The Harbour Bridge provides another ISC connection; the de Groot incident is alleged to have been planned in the ISC's Barrack Street rooms, according to Sydney historian Shirley Fitzgerald. On 19 March 1932, Francis Edward de Groot, described by the Sydney Morning Herald as "an officer of the New Guard", rode past Premier Jack Lang and cut the ribbon on the Bridge, shouting "I declare this bridge open on behalf of the respectable citizens of New South Wales". He was arrested and charged with "being deemed to be insane" and released the next day. With Lang's nationalism anathema to the officer and commercial classes, current ISC members agree it likely that such an "officers' coup" could have originated in the city's primary meeting place for commissioned servicemen.

The Club became the venue of choice for Battalion reunions and annual dinners. Links were maintained with forces in action during the Second World War. In 1942, when the crucial role of the 2/17th Battalion in the Battle of El Alamein was learned, ISC members from the 1/17th sent a message of congratulations to their successors. This message was said to have "tickled them most of all".

===York Street===
The Imperial Service Club's next premises were in York Street. Facilities included a small gymnasium, a steam and sauna room, billiards tables, and public and private dining rooms. Characters still fondly remembered by members today included Betty the cashier, who "knew everyone and everything", and Rupert the waiter, who was kept on even when he "got the shakes" in later life. Celebrated regulars included Brigadier Sir F 'Black Jack' Galleghan, who had commanded AIF troops in Changi and later became deputy head of the Commonwealth Investigation Service (which evolved from the wartime Military Intelligence Bureau). He could be seen most lunchtimes in the "always full" dining room, enjoying his sandwich and cup of tea. Newly commissioned young officers would usually be invited to York Street by other officers for a celebratory drink.

The York Street premises proved the Club's downfall. A fixed rent had been negotiated, but a vital clause in the contract was overlooked, allowing the raising of rent to market rates after a fixed period. This came into effect in 1984/5, almost doubling the Club's rent.
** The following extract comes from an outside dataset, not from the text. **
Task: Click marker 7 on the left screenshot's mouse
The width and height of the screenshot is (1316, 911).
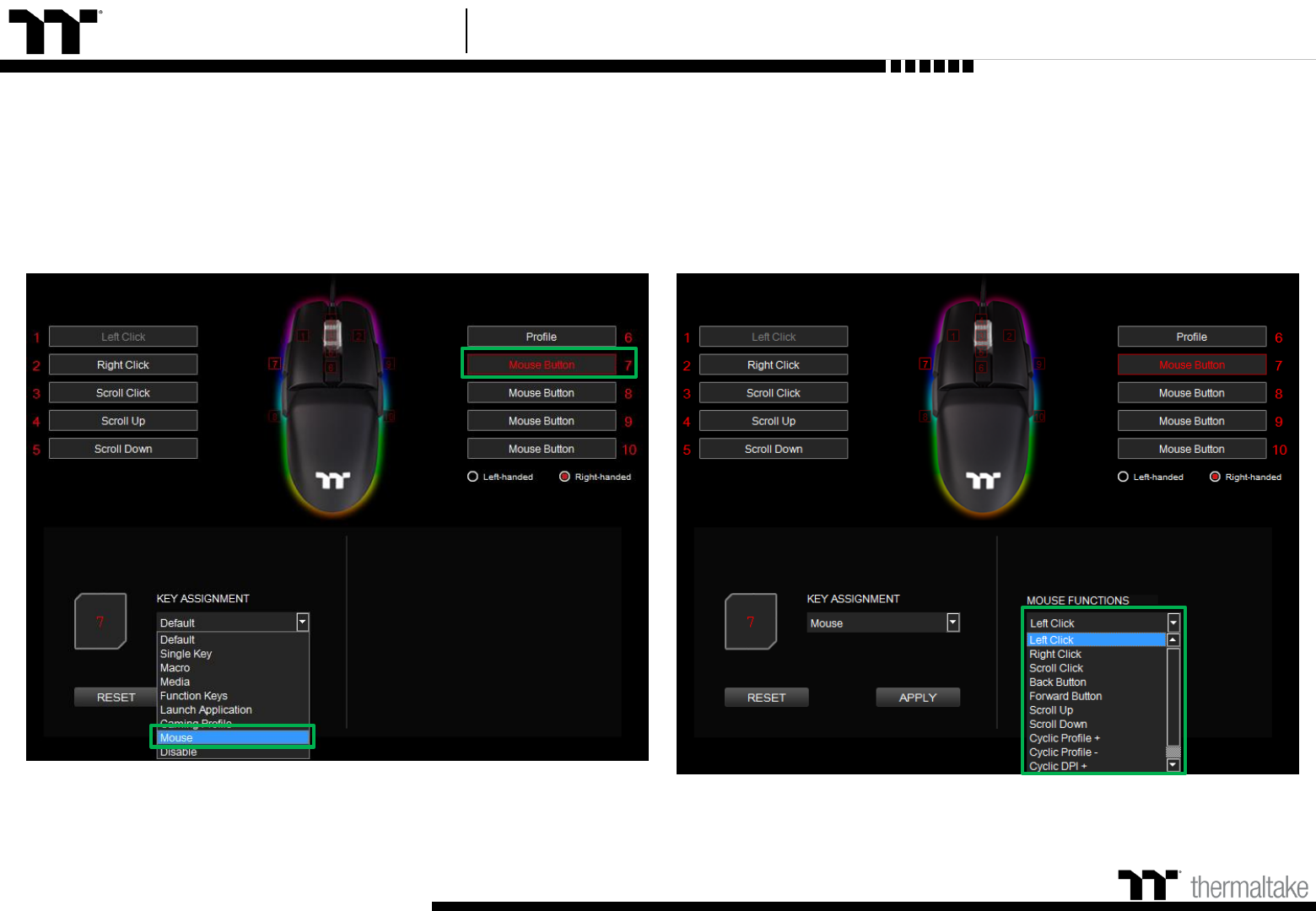Action: tap(274, 364)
In April 1985 the Sydney Morning Herald reported a proposal by the ISC to the Union Club in Bent Street regarding a merger. The article detailed the Club's declining membership accompanied by escalating average fees, from a high of 4145 members and average fees of $31 in 1974, to 1574 members and fees of $260 in 1985. "Each day brings us nearer to the inevitable liquidation", said ISC President Colonel Browne.
The Club's problems were attributed to "declining membership, coupled with the effect of inflation, random breath testing and changing community attitudes towards clubs". It also noted the Club's reduction to only "dining facilities and a small bank of poker machines".

==Joining RACA==
The Union Club merger was rejected the following week. RACA's then President, Basil Clifton, later recalled that the Union club had a problem because "at that time some nurses were members of the Imperial Club but the Union Club did not accept lady members. So the Imperial Club approached me and, after due discussion with the RACA Council, we decided that we would go ahead with a merger.”

The Imperial Service Club was incorporated within RACA in 1986. At RACA's annual general meeting of February 1987, a special resolution was passed that the name of the club be changed to Royal Automobile Club of Australia incorporating Imperial Service Club. The ISC was allowed to devolve its assets into RACA as a subsidiary company, ISC Holdings Pty Ltd. The voluntary liquidation of this company was begun in 1991, the first distribution of $1,700,000 being noted in the RACA President's Report of that year.

RACA's 100th year saw the opening of the newly refurbished ISC Lounge on the third floor of the Macquarie Street Clubhouse. From there the Imperial Service Club continues its activities.